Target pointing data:
---*---

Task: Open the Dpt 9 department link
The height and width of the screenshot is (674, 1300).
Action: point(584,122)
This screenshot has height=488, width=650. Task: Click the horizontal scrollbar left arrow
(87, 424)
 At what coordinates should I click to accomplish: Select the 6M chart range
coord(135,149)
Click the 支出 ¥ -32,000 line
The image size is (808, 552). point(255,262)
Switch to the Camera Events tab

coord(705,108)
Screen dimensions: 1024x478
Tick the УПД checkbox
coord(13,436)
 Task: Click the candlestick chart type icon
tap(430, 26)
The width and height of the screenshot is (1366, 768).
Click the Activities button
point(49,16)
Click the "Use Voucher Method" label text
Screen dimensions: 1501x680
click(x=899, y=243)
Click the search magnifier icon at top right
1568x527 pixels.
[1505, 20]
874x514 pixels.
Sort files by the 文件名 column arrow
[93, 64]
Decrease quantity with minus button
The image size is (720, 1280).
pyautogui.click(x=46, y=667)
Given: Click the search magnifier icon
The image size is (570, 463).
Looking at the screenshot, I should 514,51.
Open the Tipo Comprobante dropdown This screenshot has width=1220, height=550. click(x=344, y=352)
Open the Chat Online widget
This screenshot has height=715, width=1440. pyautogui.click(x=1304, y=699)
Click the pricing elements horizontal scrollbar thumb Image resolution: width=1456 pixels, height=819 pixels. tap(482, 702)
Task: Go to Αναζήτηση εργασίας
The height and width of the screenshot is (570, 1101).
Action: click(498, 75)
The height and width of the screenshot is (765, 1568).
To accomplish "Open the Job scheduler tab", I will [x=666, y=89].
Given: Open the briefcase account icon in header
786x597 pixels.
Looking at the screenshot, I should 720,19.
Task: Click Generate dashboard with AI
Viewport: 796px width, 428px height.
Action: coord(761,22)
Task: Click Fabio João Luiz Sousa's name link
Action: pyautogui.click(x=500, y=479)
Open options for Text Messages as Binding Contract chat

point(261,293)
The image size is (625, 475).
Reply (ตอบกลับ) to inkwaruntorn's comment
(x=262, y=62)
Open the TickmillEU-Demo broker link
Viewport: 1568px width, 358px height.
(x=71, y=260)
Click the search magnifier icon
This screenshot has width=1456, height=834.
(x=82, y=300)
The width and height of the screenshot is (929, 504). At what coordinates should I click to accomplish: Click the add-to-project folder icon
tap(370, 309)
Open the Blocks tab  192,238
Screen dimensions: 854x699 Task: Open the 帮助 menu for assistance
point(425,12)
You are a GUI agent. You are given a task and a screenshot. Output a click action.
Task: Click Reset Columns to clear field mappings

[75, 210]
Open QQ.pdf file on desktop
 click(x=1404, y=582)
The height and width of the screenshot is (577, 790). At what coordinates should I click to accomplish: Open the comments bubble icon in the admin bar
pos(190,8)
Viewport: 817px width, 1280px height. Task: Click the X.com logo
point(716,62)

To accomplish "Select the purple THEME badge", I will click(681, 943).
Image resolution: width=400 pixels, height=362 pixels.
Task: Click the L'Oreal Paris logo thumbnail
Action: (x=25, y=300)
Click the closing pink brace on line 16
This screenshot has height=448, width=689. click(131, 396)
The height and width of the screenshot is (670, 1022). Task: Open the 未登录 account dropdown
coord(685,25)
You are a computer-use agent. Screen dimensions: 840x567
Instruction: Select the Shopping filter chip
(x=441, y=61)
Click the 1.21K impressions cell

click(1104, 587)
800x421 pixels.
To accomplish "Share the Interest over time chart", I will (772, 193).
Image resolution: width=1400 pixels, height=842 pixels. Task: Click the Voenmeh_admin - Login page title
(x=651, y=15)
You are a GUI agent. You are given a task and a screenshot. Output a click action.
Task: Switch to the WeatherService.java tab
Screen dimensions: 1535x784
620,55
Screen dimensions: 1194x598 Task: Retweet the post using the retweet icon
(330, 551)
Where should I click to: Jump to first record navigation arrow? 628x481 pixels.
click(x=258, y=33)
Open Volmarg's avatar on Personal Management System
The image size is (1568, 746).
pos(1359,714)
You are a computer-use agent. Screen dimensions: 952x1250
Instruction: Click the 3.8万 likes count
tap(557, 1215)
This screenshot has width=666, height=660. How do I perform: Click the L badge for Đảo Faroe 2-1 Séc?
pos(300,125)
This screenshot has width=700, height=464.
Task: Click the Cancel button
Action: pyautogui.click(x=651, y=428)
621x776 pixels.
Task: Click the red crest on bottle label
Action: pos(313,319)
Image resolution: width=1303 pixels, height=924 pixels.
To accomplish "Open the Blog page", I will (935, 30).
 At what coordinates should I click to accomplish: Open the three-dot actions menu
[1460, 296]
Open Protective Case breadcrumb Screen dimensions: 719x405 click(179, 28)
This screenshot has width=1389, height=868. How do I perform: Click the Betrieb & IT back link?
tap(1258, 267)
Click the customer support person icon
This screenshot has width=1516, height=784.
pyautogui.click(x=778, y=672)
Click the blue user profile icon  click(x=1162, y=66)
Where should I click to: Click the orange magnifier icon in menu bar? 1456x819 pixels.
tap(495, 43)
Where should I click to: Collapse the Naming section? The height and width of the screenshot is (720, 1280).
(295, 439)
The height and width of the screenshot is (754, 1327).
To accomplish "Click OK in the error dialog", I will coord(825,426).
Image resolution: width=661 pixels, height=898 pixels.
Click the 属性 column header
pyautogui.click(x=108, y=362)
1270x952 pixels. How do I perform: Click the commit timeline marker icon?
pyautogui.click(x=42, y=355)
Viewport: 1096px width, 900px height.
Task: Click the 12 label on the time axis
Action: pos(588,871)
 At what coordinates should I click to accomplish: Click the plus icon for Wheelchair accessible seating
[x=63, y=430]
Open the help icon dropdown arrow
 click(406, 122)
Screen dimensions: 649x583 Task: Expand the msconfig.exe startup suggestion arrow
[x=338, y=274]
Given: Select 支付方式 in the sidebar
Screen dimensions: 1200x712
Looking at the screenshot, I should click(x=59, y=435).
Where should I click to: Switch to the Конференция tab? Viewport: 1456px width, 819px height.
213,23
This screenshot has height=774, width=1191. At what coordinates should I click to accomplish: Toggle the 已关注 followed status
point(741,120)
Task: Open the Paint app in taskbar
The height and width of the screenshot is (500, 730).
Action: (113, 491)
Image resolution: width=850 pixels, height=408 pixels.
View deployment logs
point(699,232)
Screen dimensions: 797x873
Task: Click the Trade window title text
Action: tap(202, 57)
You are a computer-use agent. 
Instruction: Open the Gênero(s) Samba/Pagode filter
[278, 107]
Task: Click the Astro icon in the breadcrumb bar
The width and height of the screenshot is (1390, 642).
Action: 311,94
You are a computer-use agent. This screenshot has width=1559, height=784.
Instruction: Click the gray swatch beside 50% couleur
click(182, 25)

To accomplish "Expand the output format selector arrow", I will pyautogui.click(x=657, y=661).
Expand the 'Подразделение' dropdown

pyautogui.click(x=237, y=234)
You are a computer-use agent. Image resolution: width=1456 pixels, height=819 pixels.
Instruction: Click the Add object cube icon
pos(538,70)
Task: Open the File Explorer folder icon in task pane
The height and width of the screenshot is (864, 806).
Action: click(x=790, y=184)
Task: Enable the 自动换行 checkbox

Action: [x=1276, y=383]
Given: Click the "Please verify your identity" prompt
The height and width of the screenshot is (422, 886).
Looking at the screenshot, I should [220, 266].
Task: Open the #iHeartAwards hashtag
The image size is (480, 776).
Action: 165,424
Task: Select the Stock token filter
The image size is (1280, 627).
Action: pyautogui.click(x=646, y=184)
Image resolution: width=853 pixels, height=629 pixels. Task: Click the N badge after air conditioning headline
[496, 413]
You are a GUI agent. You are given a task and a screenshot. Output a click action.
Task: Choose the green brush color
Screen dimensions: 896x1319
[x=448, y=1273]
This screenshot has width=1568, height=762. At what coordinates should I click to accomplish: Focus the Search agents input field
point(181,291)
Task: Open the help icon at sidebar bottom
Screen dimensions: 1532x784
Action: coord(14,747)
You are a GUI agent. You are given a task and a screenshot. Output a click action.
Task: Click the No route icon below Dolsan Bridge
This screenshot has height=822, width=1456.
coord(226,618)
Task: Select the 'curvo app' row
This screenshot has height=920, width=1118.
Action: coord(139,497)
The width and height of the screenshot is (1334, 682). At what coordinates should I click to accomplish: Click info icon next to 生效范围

---*---

* Instructions to follow *
Return the lines from the line with "Screen dimensions: 1024x478" up to and including the line with "Open the Blocks", copied exactly as they appear.

* Result *
Screen dimensions: 1024x478
Tick the УПД checkbox
coord(13,436)
 Task: Click the candlestick chart type icon
tap(430, 26)
The width and height of the screenshot is (1366, 768).
Click the Activities button
point(49,16)
Click the "Use Voucher Method" label text
Screen dimensions: 1501x680
click(x=899, y=243)
Click the search magnifier icon at top right
1568x527 pixels.
[1505, 20]
874x514 pixels.
Sort files by the 文件名 column arrow
[93, 64]
Decrease quantity with minus button
The image size is (720, 1280).
pyautogui.click(x=46, y=667)
Given: Click the search magnifier icon
The image size is (570, 463).
Looking at the screenshot, I should 514,51.
Open the Tipo Comprobante dropdown This screenshot has width=1220, height=550. click(x=344, y=352)
Open the Chat Online widget
This screenshot has height=715, width=1440. pyautogui.click(x=1304, y=699)
Click the pricing elements horizontal scrollbar thumb Image resolution: width=1456 pixels, height=819 pixels. tap(482, 702)
Task: Go to Αναζήτηση εργασίας
The height and width of the screenshot is (570, 1101).
Action: click(498, 75)
The height and width of the screenshot is (765, 1568).
To accomplish "Open the Job scheduler tab", I will [x=666, y=89].
Given: Open the briefcase account icon in header
786x597 pixels.
Looking at the screenshot, I should 720,19.
Task: Click Generate dashboard with AI
Viewport: 796px width, 428px height.
Action: coord(761,22)
Task: Click Fabio João Luiz Sousa's name link
Action: pyautogui.click(x=500, y=479)
Open options for Text Messages as Binding Contract chat

point(261,293)
The image size is (625, 475).
Reply (ตอบกลับ) to inkwaruntorn's comment
(x=262, y=62)
Open the TickmillEU-Demo broker link
Viewport: 1568px width, 358px height.
(x=71, y=260)
Click the search magnifier icon
This screenshot has width=1456, height=834.
(x=82, y=300)
The width and height of the screenshot is (929, 504). At what coordinates should I click to accomplish: Click the add-to-project folder icon
tap(370, 309)
Open the Blocks tab  192,238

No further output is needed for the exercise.